>>

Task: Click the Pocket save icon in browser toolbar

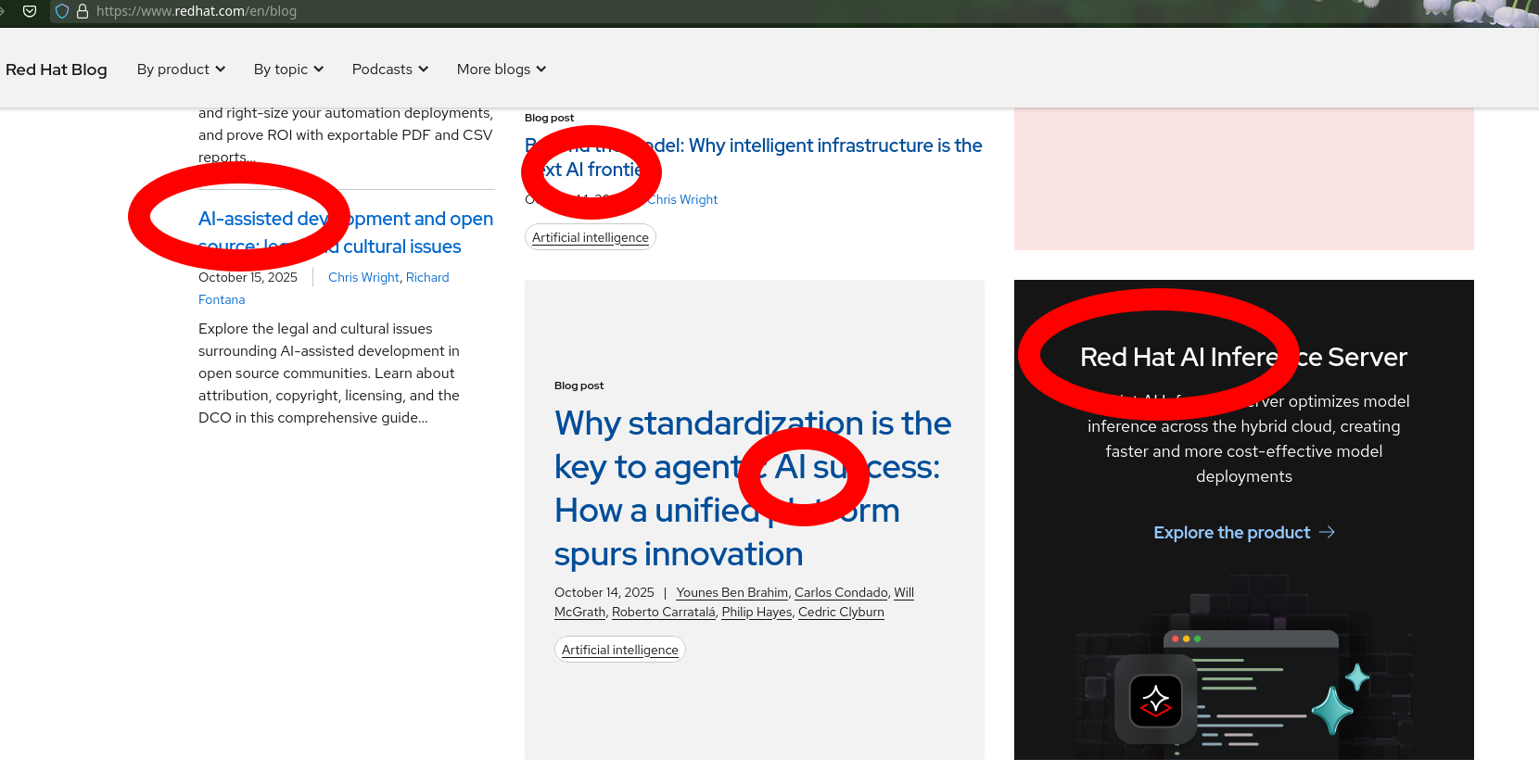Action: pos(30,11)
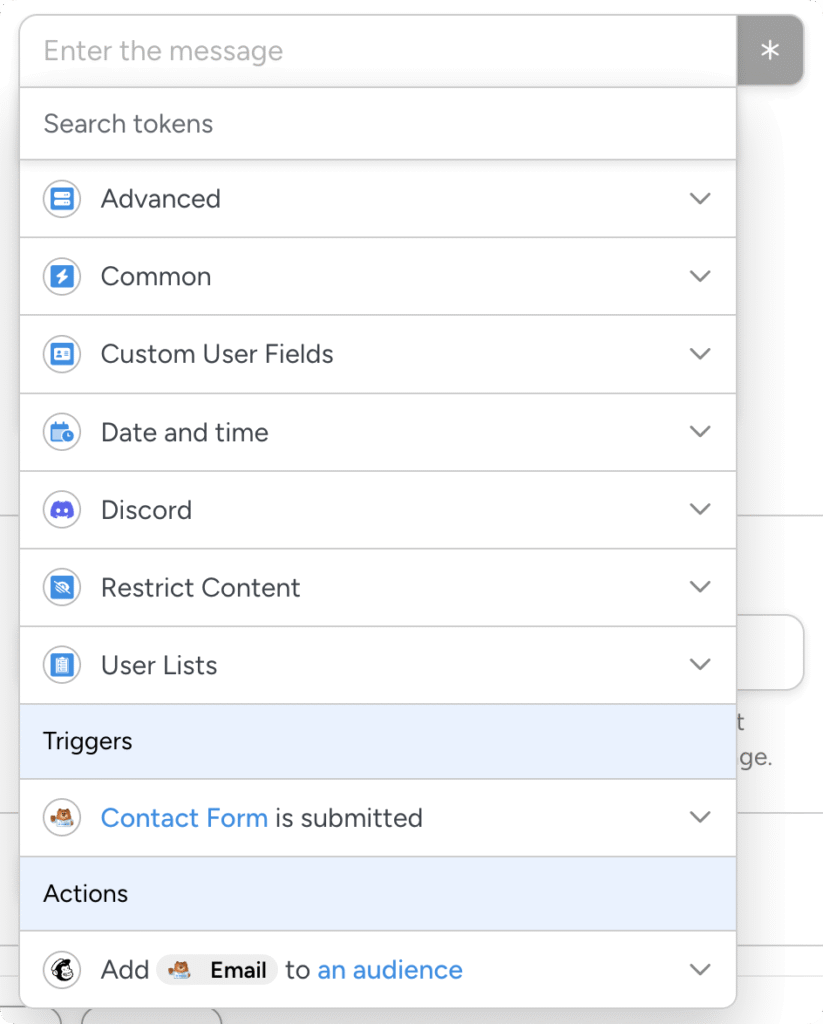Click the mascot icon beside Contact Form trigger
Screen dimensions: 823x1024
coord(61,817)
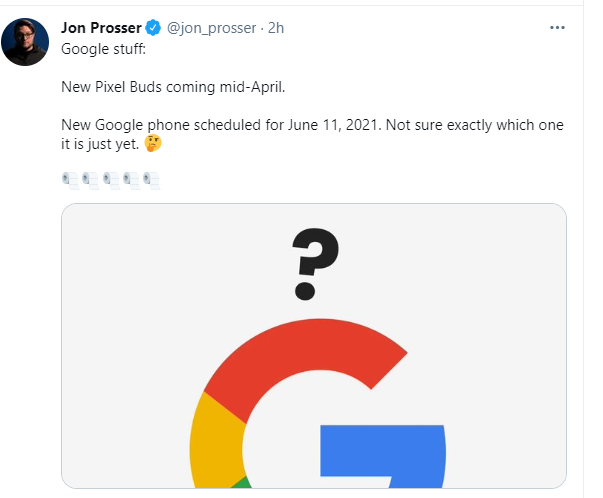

<<

## REQUIRED ACTION
Return the material from above in full, exactly as written, with the pictures omitted.

## WRITTEN RESPONSE
Task: Click the Pocket save icon in browser toolbar

Action: pos(30,11)
Click the mascot icon beside Contact Form trigger
Screen dimensions: 823x1024
coord(61,817)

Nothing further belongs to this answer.